10 responses to “Sticks and Stones May Break My Bones, But Cartoons Will Never Hurt Me.”

  1. I sat up and cheered when a teenage male muslim on the BBC news tonight raised the point about the way people should protest. He said people protesting by making threats of “Europe will pay” just incites further hatred and just reinforces the negaive stereotypes of Islam. He made this point to camera with such a group making an angry protest behind him. That was courageous!

  2. Doesn’t the reaction of the radicals help the artists point?

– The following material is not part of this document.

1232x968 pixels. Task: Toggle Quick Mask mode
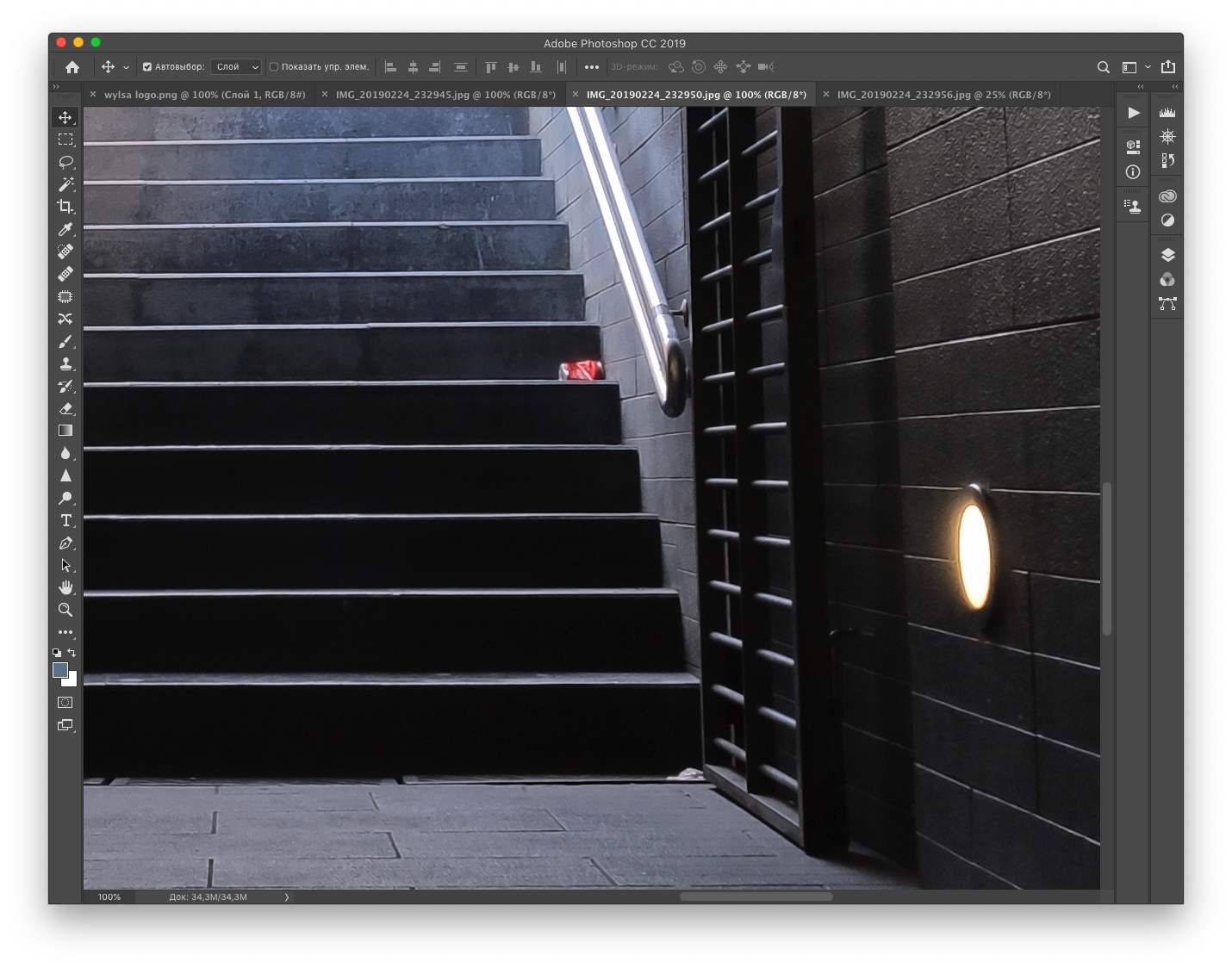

  3. No, I don’t think it does make the artists’ point. I think it serves to reinforce a fantasy that is useful to the radicals on both sides, but tragic for all moderates.
    The artists want to project a simplistic image of Islam as ‘the problem’. The fanatics want to similarly project an image of ‘the West’ as ‘the problem’. Both need to realise that their hatred is vicariously feeding off each other; they are each other’s shadows, and their hate is really some deeper insecurity about facing ‘the other’.

  4. DAMNFLANDRZ

    Maybe.
    Personally I’m sick of being proseletised by the West and so have always had sympathy fornations who feel undermined by us… so can we ask Jyllands to draw some depicting us as we are…
    [img]http://sesblog.hu/archives/supersize_me.jpg[/img]
    😉

  5. DAMNFLANDRZ
  6. DAMNFLANDRZ

    Oh poo. Who’s the noob now, huh?

  7. For anyone interested in a fantastic meditation on Christian reaction to defacing the image of the divine, I highly recommend Shusako Endo’s Silence. “The Japanese Graham Greene’s” finest work about Catholic persecution in 17th Century Japan, and one of the best Christian books I have ever read.

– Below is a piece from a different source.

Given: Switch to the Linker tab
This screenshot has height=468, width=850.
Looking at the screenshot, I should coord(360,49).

  8. What I have come to appreciate over the past few days ( see personal post on Cartoon Prophet) how hard it is for us (as liberal tolerant Christians) to understand the negative significance of any “image” of The Prophet (never mind one showing him as a Bomber which I am told was first intended for a children’s book)to the normal non-militant Muslim – it is fundamental (in the proper sense of that word). I have asked two Muslim theologicans who know Christianity well if they can suggest a parrallel and they can’t. All I can suggest is that we do not get too overwhelmed by the appalling violence of the militants (which is part of a wider political struggle of our times) and concentrate on the sense of shock and outrage felt by indigenous local Muslims who abhor the violent reaction. That should provide us with some sense of perspective.

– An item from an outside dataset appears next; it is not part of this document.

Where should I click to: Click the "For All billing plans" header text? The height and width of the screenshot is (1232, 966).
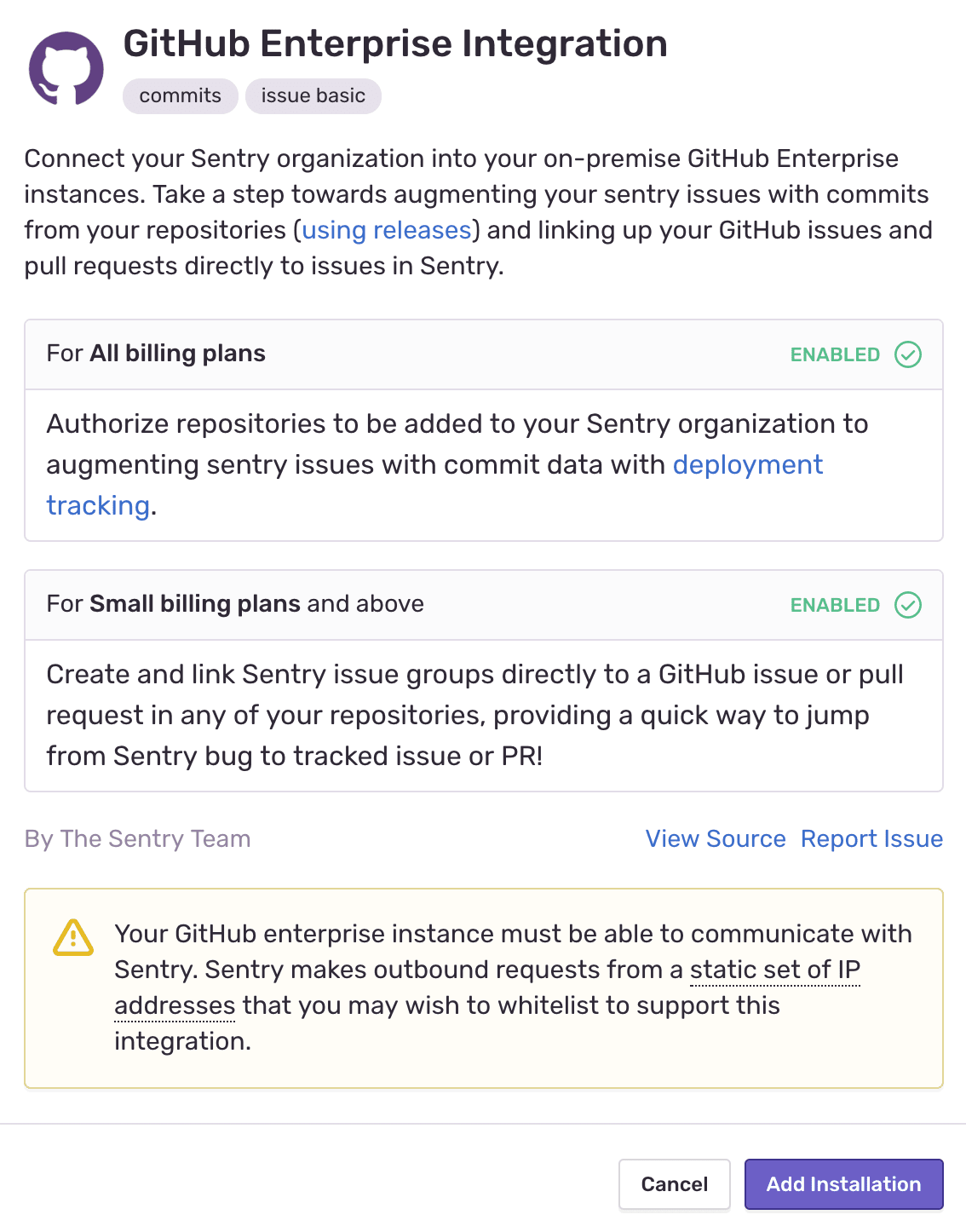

  9. I’ve posted something about this story on moot’s blog from a slightly different angle. The link to it is in my name under this post. Sadly, it’s not comfortable reading, so advance with caution.

  10. this is not an issue about cartoons or religion. It’s about a group of people who believe they are oppressed, and who now also believe they are being taunted.
    the desperately sad thing is that they probably were right (though im definitely not saying that justifies the response).
    many feminists have been saying, for a long time, that freedom of speech is a right that can be exercised only by those who have the money to own newspapers.